What you suggest will probably be OK. CAT5 cable contains four twisted pair, each with a different twist pitch. This causes almost all coupling from one pair to another to be common mode. It's really hard to inject a signal into a CAT5 cable that couples in differential mode to a different twisted pair.
RS-485 is a differential signal going from up to +5 V to -5 V when transmitted. Receivers have a couple volts or so hysteresis typically. It would take a lot to exceed the common mode range, or introduce enough differential mode noise to prevent correct reception.
One thing to keep in mind is that while RS-485 is differential, these two lines still need a ground reference. At a minimum, this requires 3 wires in the cable. You probably want to dedicate a whole pair to ground in reality.

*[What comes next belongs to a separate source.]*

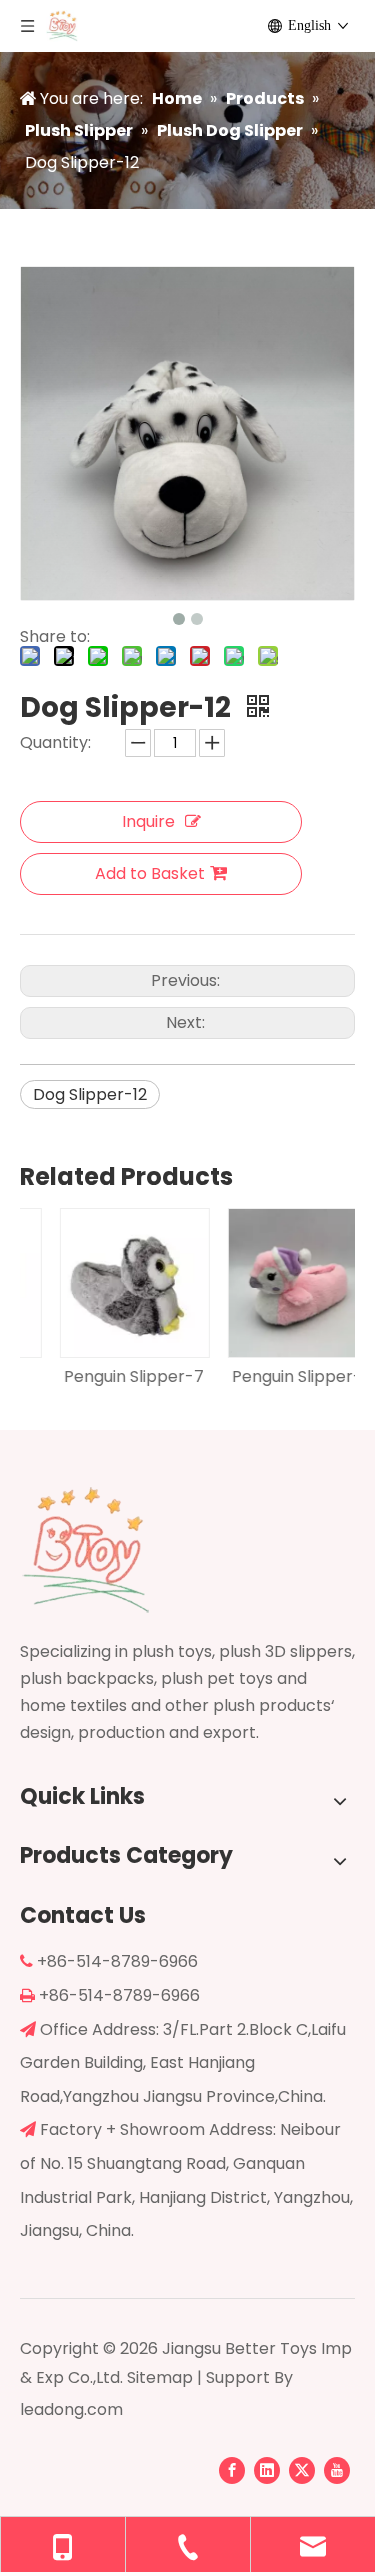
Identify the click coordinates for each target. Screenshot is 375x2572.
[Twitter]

800 kHz is really not that high. Unless the voltage swings are very large, it's simply not going to cause problems for RS-485. Since 800 kHz is your highest frequency of interest, it might be a good idea to add a filter in front of the cable to attenuate any higher frequency components, which you don't want anyway.
If you can send the 800 kHz differentially using its own twisted pair, even better. Even just a balun right before injection into the cable will help, although I really think you'll be fine even if this is sent as signal and ground on its own twisted pair.
I really don't expect any problems with what you are propsing.